═══ DATA SECTION

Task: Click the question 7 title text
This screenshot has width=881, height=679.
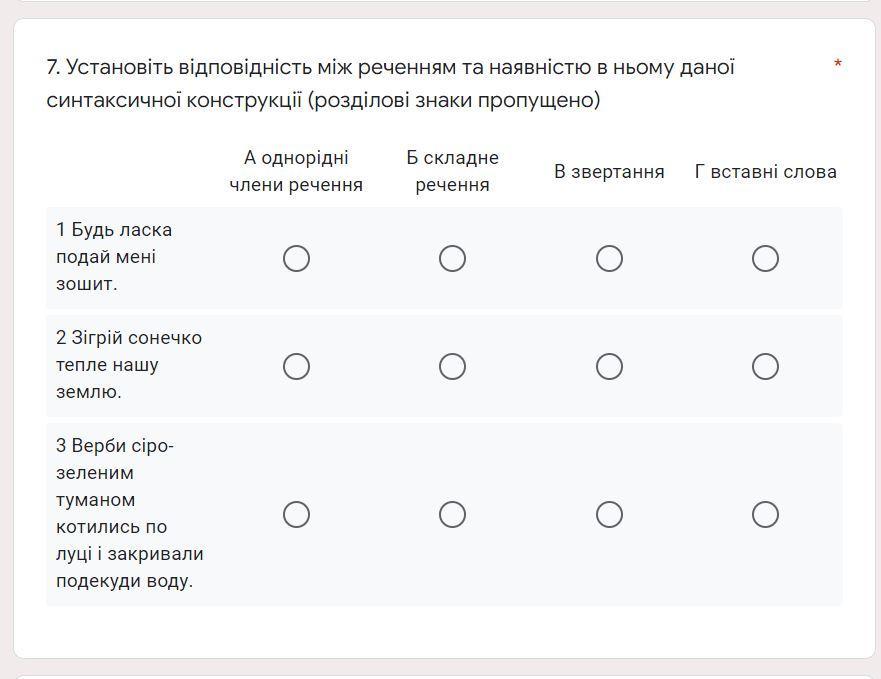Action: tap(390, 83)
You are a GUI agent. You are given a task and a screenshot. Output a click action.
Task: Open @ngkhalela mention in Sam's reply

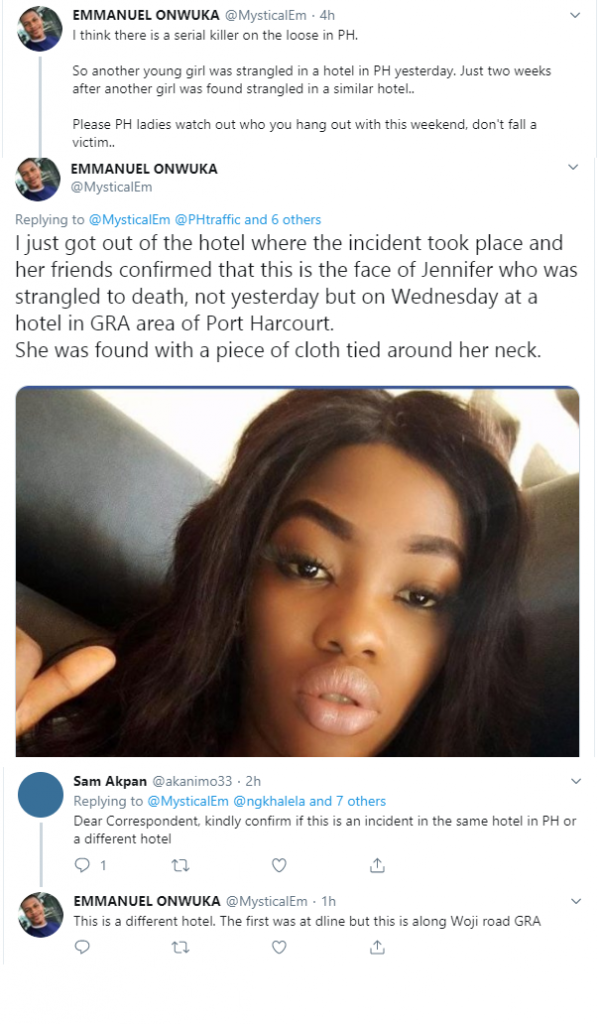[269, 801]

══════

◆ WHAT THE TASK ASKS
Pictures are not part of the answer. Restate word for word the lines from the one with "This screenshot has width=881, height=679." through the last line of the records.

◆ YOUR RESPONSE
This screenshot has width=881, height=679.
Action: tap(390, 83)
You are a GUI agent. You are given a task and a screenshot. Output a click action.
Task: Open @ngkhalela mention in Sam's reply

[269, 801]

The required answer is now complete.